2. Réglez la longueur d'onde du spectrophotomètre sur 280 nm, car les protéines absorbent principalement à cette longueur d'onde en raison de la présence d'acides aminés aromatiques tels que la tyrosine et le tryptophane, ainsi que de la phénylalanine et des liaisons disulfure qui contribuent également légèrement à l'absorbance.

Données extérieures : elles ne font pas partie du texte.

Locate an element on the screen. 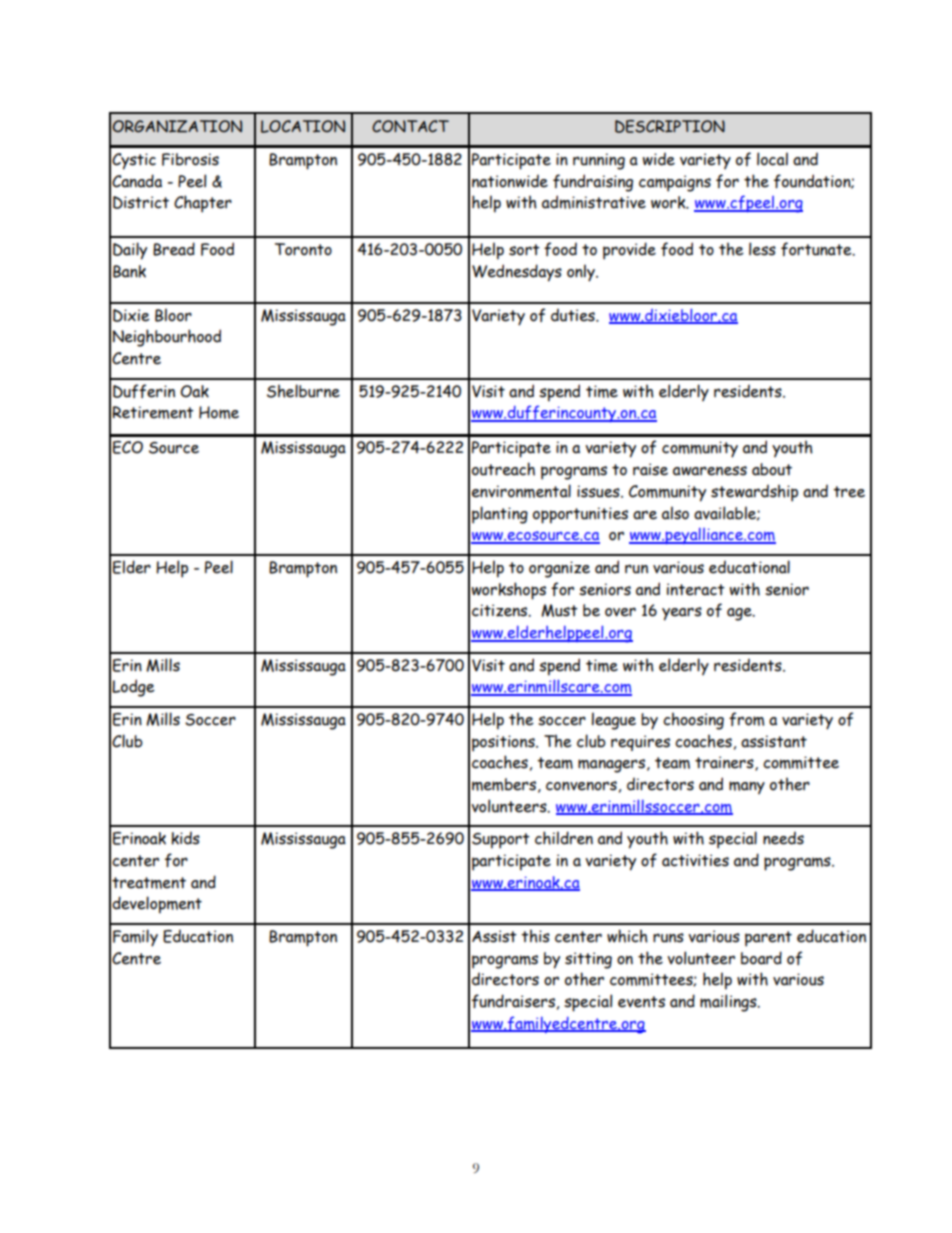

3. Étalonnez la lampe UV à zéro absorbance en utilisant un blanc, qui est une solution tampon dépourvue de protéines. Cela permet de compenser l'absorbance due à la solution tampon elle-même.

4. Mesurez l'absorbance de votre solution de protéines en utilisant le spectrophotomètre réglé à 280 nm. Assurez-vous de prendre en compte le blanc lors de la mesure en soustrayant l'absorbance de la solution tampon à l'absorbance de votre échantillon de protéines.

5. Si vous soupçonnez une contamination par des acides nucléiques dans votre échantillon de protéines, vous pouvez effectuer une mesure supplémentaire à une longueur d'onde de 260 nm. Les acides nucléiques absorbent principalement à cette longueur d'onde. Ajustez donc la longueur d'onde du spectrophotomètre à 260 nm et répétez les étapes 3 et 4 pour mesurer l'absorbance à 260 nm de votre échantillon.

Pour calculer la concentration en protéines, vous pouvez utiliser les formules suivantes :

• Échantillon de protéine pure avec un coefficient d'absorbance connu :
  • Concentration (mg/ml) = Absorbance à 280 nm divisée par le coefficient d'absorbance. En supposant une longueur de trajet de 1 cm.
• Protéines ou mélanges de protéines inconnus :
  • Concentration (mg/ml) = Absorbance à 280 nm divisée par la longueur de trajet (habituellement 1 cm).
• Échantillons inconnus susceptibles d'être contaminés par les acides nucléiques :
  • Concentration (mg/ml) = (1,55 x A280) - (0,76 x A260).

La concentration pour les protéines pures connues peut être exprimée en mg/ml, en pourcentage (%), ou en molarité selon le coefficient utilisé. mg/ml = % de protéine/10 = molarité/poids moléculaire de la protéine.